So, the other day I got this thought stuck in my head, you know? Like when you see something in a movie or hear a phrase a million times. This time it was “a bag of money”. You see it all the time – bank robberies, ransom drops, people lugging these sacks around. And I just started wondering, how heavy actually is a bag of money?

It sounds simple, but then you think, what kind of bag? How much money? What kind of bills? It got me curious enough that I decided to figure it out. Just a little thought experiment, really, something to satisfy my own nosiness.
My Process: Figuring Out the Heft
First things first, I needed some basics. How much does money weigh?
- Weight per bill: I didn’t have stacks of cash lying around to weigh, obviously. So, I did the next best thing and looked it up. Turns out, the US Bureau of Engraving and Printing says any US bill – doesn’t matter if it’s a $1 or a $100 – weighs about one gram. That made things easier.
- What’s “a bag”? This was trickier. What do people mean? I decided to go with the classic movie trope: a million dollars. Seems like a standard big score amount, right? And they always seem to use $100 bills because it looks cooler and takes up less space.
- Doing the math: Okay, so $1,000,000 in $100 bills. That means you need 10,000 individual bills ($1,000,000 / $100 = 10,000).
- Weight of the cash: If each bill is 1 gram, then 10,000 bills is 10,000 grams. That translates to 10 kilograms.
Okay, 10 kilos. That’s about 22 pounds. Honestly, that was less than I pictured sometimes. You see folks struggling with these bags in films.
But Wait, There’s the Bag!
Right, the money isn’t just floating there. It’s in a bag. How much does the bag add?
This depends entirely on the bag, of course. Is it one of those canvas bank deposit bags? A duffel bag? A briefcase?

I grabbed an old canvas tote bag I had, similar to what you might see used for coin transport sometimes, and threw it on my kitchen scale. It was maybe half a pound, like a quarter of a kilo. A decent-sized gym duffel bag, the kind you could stuff that much cash into?

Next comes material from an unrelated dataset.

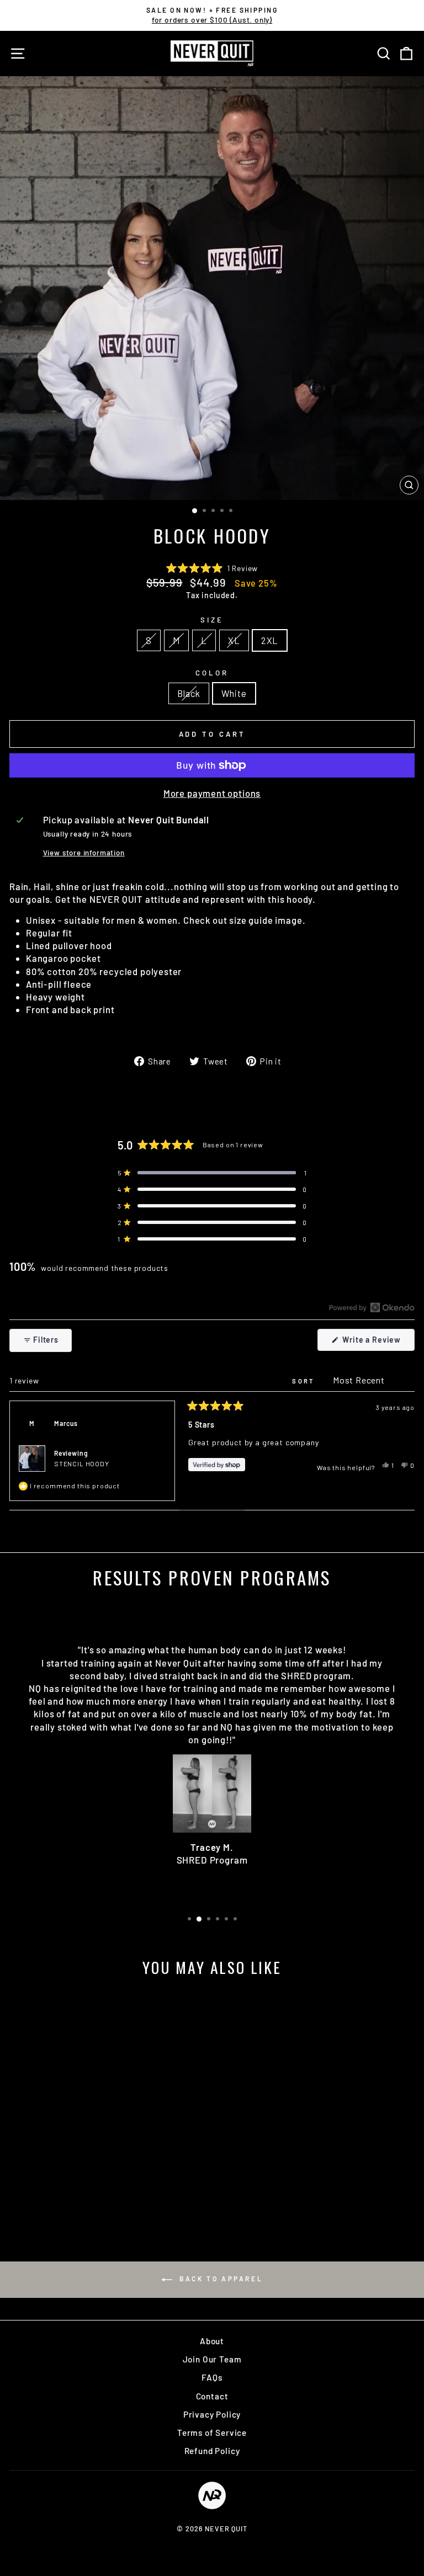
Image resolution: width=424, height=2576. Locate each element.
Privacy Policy (212, 2414)
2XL (269, 640)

I weighed one of those too. That was closer to 2 pounds, maybe around 1 kilogram, give or take, depending on how sturdy it is.
The Grand Total (Roughly)
So, you take your 10 kilograms (22 pounds) of hundred-dollar bills, and you add maybe another kilogram (around 2 pounds) for a sturdy duffel bag.
Total weight = Around 11 kilograms, or roughly 24 pounds.
Now, that’s not nothing. It’s like carrying a toddler or a big bag of dog food. You’d feel it. But maybe not the back-breaking weight some movies portray unless they’re really exaggerating or the character is just weak.
Of course, if that bag was full of, say, $20 bills instead of $100s? You’d need five times as many bills (50,000 of them!). That would be 50 kilograms, or 110 pounds, plus the bag. Now THAT would be heavy. Suddenly the movie struggles make more sense if they’re dealing with smaller denominations.

Anyway, that was my little investigation. Just went down a rabbit hole of curiosity, did some basic searching and math. Nice to have a better sense of what “a bag of money” actually means in terms of weight. Cleared that little question mark floating in my head.